米国は今年1月から9月にかけて328件(前年に比べ8.6%増)のTBT通報をおこなっており、加盟国の中で最も多かった。中国も167件。今年に入って米国は自動車の試験走行の基準、自動車のリアバンパーおよび燃料タンクの安全規制を新設したほか、洗濯機やエアコンなどの家電製品のエネルギー効率基準や試験手続きなどを改正した。欧州連合(EU)は、化学物質や化粧品などの安全および環境に関する表示の基準を改定した。また、二輪車と超小型電気自動車のサイバーセキュリティー要件を新設するなど、83件の規定を改定した。中国は生活用品、消防設備(火災感知器、消火器など)の安全規制を制定、改定した。
インド政府は最近、「機械および電気設備の安全令」を新設し、2026年9月から認証を受けていないポンプ、圧縮機、切削機などの機械類市場への流入を規制することを発表した。ただし認証要件についての説明が不足しており、認証コストの増加でインド市場に進出している韓国企業は困難に直面している。これを受け韓国の国家技術標準院は、インド規格局と会議を行い、規制緩和と認証についての明確な情報の提供を要請しており、9月にはインドで現地に進出している韓国企業に対する説明会を開催してもいる。
環境および健康に関する安全規制が強化されるにつれ、関連するTBT通報の件数も増加傾向にある。
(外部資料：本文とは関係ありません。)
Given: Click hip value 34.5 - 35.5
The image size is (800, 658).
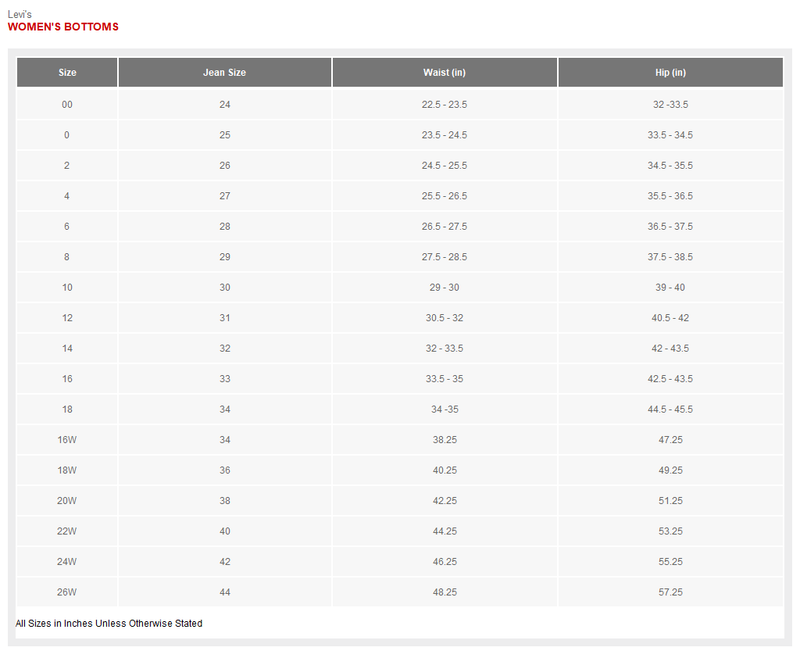Looking at the screenshot, I should pyautogui.click(x=670, y=166).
ケニア(318件)、ルワンダ(237件)、タンザニア(235件)、ウガンダ(208件)などからのTBT通報が多いことが象徴的だ。これらの国で環境や健康に関する関心が急速に高まっていることを傍証するものだ。
慶煕大学のチャン・ヨンジュン教授(貿易学科)は「TBT通報で企業の輸出額が減少することもありうるが、輸出先の国の認証を得るために品質と技術力を高めた企業にとっては、むしろ市場シェアを高める機会になりうる」と述べた。